Ok, that's only data from 08.03.2016.

Surprisingly, Quarry managed to execute also a query for all cross-wiki uploads in March 2016 (I thought, the query would break the 30 min limit) --> Cross-wiki upload from *.wikipedia.org (March 2016) (living & tagged & deleted).

Here we currently have:

  • 36.478 uploads
  • 10.871 deleted files
  • 25.607 living files (410 pending deletion)

    = the bad ratio reached already (without further checks & analysis, see above: high "Not-Yet-Tagged-Ratio") 30 % and I am convinced, if we go into deep also in these 25.607 living files, we will accumulate a similiar bad ratio as shown for the 08.03.2016.

Btw, I can only endorse the last comment by @TheDJ...

As a community that wants to succeed, someone better start thinking about how to fix this problem in scalable way

The scalable method so far adopted is to make users go through wizards which explain the copyright requirements of Wikimedia Commons: https://commons.wikimedia.org/wiki/Commons:Upload and https://commons.wikimedia.org/wiki/Special:UploadWizard . The cross-wiki upload feature intentionally circumvented the existing scalable solutions, even though there is (still) no reason to think they're worse than nothing.

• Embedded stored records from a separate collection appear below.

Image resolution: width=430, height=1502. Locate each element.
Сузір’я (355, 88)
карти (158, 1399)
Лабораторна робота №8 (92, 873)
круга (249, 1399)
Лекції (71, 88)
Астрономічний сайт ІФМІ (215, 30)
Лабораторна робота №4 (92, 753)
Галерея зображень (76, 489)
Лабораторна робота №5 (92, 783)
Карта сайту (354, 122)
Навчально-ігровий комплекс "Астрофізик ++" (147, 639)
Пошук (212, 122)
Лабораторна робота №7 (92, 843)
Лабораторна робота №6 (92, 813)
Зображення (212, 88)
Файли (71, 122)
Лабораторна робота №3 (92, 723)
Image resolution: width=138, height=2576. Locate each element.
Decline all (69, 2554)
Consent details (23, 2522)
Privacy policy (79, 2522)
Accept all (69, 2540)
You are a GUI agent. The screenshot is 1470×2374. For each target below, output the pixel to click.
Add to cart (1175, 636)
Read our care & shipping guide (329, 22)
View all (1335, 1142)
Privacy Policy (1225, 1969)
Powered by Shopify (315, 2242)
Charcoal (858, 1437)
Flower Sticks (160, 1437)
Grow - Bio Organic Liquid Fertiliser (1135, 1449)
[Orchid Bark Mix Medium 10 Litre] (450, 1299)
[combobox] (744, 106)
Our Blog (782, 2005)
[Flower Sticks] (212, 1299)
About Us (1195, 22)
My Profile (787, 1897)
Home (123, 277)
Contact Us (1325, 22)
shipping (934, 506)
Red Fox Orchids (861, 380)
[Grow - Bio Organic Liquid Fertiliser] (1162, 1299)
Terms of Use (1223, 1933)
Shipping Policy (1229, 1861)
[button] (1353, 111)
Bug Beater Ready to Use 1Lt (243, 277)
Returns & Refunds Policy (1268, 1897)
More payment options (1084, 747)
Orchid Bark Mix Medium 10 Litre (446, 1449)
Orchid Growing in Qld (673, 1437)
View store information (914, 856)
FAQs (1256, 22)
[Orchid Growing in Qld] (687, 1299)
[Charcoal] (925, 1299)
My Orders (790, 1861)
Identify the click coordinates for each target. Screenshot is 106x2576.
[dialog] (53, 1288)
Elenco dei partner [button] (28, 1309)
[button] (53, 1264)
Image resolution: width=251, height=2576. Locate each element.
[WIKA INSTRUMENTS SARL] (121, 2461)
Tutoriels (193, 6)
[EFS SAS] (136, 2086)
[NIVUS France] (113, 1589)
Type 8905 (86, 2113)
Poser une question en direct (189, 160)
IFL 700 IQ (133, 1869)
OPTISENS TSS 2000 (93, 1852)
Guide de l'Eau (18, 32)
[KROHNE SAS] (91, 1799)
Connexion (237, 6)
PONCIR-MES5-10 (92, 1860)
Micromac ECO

the "cross-wiki upload" feature via Visual Editor

@Gunnex, please take a look at this screenshot:

The cross-wiki upload tool is available to all editors in both editing systems. Many of these inexperienced people are using the wikitext editor to upload images to Commons.

Many of these inexperienced people are using the wikitext editor to upload images to Commons.

Yes, and probably they don't even mean to upload anything, they just were confused by the buttons: T135917: "Insert media" dialog offers confusing insert/upload alternative buttons.

Gunnex added a comment.Jun 4 2016, 9:29 PM

the "cross-wiki upload" feature via Visual Editor

@Gunnex, please take a look at this screenshot:
(...)
The cross-wiki upload tool is available to all editors in both editing systems. Many of these inexperienced people are using the wikitext editor to upload images to Commons.

Well, do we really know it? As a fresh registered user you get (clicking somewhere on "edit") some kind of popup alert offering the options: use the Visual Editor or Standard (just tested it with a fresh created account). Btw, the "wikitext editor" (can't I remeber if I ever used this) is only a wiki code provider. You can't select a file in the field "Filename" from you harddrive or search for existing files which was (even for me a bit confusing). It just insert the code you specified in the fields into the wiki entry, you are editing... A click on "upload" leads to the questionable upload wizard used also by the Visual Editor and (btw) ignores some eventually prefilled values like "Filename".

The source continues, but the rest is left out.